To create their best answer, TransPoC’s staff and board hammered out the details of a multitiered sponsorship structure with annual fees based on company size. There would be separate fees for each of TransPoC’s CPN and MPN platforms. CPN fees would range from $200,000 to $2 million per year and would buy access for testing 10 to 100 compounds. MPN fees would range from $850,000 to $2 million per year buying access for 40 to 100 PDx (patient-derived xenograft) models. Sponsors would be required to match each proprietary compound submitted to TransPoC’s CPN and MPN PDx platforms with another nonproprietary compound. The data resulting from these nonproprietary compounds would be made available to the public, while the data from proprietary compounds would remain the intellectual property of the sponsor. Dr. Warmuth recalls the devil in these details.

"TransPoC can facilitate new relationships between research practitioners and drug discovery-enabling organizations."

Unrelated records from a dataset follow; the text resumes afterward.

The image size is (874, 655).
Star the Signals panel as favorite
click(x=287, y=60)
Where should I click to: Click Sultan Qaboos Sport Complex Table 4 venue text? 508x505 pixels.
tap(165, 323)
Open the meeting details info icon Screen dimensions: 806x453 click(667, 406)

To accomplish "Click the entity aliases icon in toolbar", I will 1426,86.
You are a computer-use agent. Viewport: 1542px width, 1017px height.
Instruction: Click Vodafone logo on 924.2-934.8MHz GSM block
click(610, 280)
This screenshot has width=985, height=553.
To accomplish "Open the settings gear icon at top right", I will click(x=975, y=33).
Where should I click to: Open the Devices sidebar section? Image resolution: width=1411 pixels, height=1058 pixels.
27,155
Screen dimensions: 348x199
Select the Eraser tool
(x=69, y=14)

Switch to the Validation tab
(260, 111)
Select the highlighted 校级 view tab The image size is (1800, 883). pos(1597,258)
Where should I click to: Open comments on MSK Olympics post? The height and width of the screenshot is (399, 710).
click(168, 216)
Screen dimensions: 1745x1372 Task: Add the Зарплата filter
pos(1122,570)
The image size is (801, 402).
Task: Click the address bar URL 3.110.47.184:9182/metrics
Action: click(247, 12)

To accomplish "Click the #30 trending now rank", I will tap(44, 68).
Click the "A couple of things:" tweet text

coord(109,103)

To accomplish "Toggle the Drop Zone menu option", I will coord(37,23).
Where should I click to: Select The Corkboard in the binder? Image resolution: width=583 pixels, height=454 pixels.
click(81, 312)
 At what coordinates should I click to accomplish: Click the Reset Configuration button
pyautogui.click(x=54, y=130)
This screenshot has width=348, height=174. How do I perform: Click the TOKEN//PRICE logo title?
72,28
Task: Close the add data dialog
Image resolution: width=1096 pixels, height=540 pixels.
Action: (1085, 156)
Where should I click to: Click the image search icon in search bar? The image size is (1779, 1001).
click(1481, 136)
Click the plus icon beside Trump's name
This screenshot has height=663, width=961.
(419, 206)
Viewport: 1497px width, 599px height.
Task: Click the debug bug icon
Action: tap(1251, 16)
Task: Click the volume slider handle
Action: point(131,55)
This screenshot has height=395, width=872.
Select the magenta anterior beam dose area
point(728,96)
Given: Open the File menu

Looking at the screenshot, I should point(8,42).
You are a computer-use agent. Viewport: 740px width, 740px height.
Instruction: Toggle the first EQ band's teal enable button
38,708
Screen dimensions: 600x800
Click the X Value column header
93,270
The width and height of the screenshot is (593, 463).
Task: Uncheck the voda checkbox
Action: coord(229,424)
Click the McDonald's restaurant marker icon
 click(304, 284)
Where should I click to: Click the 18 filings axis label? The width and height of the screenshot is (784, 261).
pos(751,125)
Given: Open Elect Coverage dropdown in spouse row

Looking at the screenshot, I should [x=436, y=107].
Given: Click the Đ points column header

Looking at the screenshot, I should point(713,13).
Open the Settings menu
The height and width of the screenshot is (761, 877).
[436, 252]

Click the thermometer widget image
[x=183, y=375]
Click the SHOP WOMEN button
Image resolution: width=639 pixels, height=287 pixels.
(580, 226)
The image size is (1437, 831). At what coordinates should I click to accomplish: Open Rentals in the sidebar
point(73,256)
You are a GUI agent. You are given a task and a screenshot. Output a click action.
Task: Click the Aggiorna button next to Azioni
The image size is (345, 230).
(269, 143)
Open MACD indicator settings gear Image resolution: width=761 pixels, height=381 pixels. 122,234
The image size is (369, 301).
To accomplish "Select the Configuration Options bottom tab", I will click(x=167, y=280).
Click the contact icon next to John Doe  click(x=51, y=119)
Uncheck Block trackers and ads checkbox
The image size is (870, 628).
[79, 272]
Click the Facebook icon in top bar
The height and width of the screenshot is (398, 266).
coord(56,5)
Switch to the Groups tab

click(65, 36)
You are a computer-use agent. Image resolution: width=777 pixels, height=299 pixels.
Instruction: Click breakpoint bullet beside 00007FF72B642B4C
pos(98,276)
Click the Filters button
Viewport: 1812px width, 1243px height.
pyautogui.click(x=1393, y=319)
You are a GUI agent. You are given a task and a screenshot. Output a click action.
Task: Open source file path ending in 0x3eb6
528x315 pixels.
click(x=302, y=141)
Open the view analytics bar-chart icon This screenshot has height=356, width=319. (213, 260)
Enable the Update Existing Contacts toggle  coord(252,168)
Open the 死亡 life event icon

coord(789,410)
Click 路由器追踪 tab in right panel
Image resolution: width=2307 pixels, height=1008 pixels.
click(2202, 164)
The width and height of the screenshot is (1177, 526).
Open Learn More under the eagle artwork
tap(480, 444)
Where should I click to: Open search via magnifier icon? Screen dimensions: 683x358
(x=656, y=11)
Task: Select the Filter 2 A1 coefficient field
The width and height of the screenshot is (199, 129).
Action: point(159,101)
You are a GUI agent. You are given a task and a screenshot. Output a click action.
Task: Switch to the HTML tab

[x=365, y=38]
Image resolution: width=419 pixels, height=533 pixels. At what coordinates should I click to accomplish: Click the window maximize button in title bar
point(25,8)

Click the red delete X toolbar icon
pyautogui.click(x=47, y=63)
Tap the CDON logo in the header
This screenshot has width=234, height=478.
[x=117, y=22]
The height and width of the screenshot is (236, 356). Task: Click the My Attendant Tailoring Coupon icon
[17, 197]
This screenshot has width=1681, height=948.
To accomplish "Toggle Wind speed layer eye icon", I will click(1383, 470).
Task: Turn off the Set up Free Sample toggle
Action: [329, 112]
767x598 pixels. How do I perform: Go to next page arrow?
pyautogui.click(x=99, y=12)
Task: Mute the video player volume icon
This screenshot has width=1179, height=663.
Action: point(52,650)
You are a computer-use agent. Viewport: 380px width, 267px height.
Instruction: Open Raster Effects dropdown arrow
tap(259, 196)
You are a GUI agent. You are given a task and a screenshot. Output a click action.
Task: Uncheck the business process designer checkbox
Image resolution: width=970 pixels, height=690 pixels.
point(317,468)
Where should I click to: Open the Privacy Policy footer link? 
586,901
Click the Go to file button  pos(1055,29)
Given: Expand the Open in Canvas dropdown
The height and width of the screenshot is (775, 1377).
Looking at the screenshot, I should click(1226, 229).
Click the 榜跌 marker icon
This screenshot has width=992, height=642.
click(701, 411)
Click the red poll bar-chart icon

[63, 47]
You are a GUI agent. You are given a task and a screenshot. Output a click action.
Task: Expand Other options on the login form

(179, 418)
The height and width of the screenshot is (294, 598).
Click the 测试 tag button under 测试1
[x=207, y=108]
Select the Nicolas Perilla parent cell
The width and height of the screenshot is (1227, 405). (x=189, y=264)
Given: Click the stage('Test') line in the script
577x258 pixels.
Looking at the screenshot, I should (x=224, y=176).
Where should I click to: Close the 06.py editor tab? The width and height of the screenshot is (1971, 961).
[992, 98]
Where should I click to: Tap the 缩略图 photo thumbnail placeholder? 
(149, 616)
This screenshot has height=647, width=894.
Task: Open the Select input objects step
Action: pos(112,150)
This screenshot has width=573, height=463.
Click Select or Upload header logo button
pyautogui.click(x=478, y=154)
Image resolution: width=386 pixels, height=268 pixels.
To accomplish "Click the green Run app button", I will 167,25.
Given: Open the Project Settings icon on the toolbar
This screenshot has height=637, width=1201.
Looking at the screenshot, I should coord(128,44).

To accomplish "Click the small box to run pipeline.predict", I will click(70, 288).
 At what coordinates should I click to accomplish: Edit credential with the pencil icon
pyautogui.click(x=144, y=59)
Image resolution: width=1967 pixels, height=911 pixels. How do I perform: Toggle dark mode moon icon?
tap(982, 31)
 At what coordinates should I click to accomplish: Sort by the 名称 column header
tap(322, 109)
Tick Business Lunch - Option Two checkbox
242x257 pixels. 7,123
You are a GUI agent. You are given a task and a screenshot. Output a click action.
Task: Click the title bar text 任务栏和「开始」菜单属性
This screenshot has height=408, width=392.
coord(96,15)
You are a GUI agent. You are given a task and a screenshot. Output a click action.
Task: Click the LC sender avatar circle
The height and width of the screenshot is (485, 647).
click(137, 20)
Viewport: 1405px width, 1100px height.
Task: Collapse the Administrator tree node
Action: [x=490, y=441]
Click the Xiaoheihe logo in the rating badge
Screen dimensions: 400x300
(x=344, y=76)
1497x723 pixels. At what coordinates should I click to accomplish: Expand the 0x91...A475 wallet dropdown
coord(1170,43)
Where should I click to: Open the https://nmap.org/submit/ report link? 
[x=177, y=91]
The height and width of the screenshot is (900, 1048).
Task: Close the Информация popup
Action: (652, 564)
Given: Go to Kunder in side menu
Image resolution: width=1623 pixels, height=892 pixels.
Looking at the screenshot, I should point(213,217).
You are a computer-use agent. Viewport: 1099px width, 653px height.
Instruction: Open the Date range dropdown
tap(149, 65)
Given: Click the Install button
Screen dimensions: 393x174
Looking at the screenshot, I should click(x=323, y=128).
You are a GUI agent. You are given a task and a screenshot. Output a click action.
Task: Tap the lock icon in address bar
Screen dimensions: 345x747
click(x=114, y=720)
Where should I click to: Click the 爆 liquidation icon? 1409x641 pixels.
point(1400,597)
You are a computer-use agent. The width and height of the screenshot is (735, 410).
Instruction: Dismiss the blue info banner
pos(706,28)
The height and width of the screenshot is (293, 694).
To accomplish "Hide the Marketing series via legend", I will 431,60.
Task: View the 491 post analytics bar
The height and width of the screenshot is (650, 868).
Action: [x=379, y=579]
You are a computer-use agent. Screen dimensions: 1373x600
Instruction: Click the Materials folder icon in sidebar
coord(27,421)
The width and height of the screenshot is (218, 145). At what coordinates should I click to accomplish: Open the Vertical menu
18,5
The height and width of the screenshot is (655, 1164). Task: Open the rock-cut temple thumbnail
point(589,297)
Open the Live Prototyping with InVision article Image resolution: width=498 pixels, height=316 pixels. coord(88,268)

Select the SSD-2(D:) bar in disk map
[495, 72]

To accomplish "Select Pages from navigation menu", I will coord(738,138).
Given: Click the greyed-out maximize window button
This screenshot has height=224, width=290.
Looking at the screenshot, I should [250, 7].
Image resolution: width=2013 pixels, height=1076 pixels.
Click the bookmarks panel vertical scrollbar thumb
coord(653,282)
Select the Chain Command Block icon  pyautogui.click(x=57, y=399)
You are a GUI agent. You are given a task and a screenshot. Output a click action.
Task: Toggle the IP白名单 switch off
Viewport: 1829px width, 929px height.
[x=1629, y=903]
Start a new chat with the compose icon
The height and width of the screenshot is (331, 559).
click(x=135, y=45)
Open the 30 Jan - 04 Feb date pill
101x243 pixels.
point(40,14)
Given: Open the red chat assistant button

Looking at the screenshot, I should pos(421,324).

Dr. Marcus Warmuth, CEO of H3 Biomedicine, president of TransPoC

“We were looking for a very specific balance, because we needed to articulate our mission and value proposition at the same time. We had to appeal to scientists seeking the benefits of data sharing while also convincing corporate managers we would protect their intellectual property. Actually, we came up with two sports analogies. First, soccer. TransPoC’s collaborative model reduces the pressure a company faces in focusing expensive clinical trials on compounds with the highest chance of success. We used the example of a research budget that allocates $20 million for each trial. Through TransPoC’s efficiencies and data sharing, TransPoC could allow this company to take four $5 million ‘shots on goal’ instead of a single one for this same $20 million research allocation.

“And second, baseball. We think TransPoC is much like the Major Leagues’ farm system, particularly the model used in the Dominican Republic. Every team wants a large farm system with a large number of prospects, so they build a common infrastructure, including multiple stadiums and other capital assets. But each team still competes with the others by developing its own players, even though they all play in these shared stadiums. Similarly, discovery-enabling organizations can develop their own compounds and PDx models in a shared research platform, concentrating efforts on projects with the best potential for success.”

In 2015, TransPoC has made progress toward implementing its business plan, launching its nonprofit organizational structure, and designing pilot studies to demonstrate its value proposition to potential sponsors. TransPoC is still seeking its start-up funding, but its founders remain optimistic. Josh Sommer, executive director of the Chordoma Foundation, a founding partner, thinks TransPoC is an idea whose time has come.

“I believe strongly in the value of collaboration and data sharing, though I experience the collective-action problem firsthand,” Sommer says. “Many times, we wrestle with the choice of outsourcing our foundation’s research budget to a larger organization that might make progress toward a cure more quickly than we could on our own with our limited resources. Yet my board rightfully wants our research to focus on our core mission of finding a cure for very specific cancers — those of the skull and spinal column — and that argues against taking this risk.

“TransPoC, or an organization very much like it, will succeed one day. But it may need a ‘Switzerland’ — a large, neutral funding source to contribute the funding that my organization and others are hesitant to invest on our own. One day, the right scheme of incentives will encourage enough organizations to take the risk of collaboration and data sharing that will lead to greater success in the new world of genomic research.”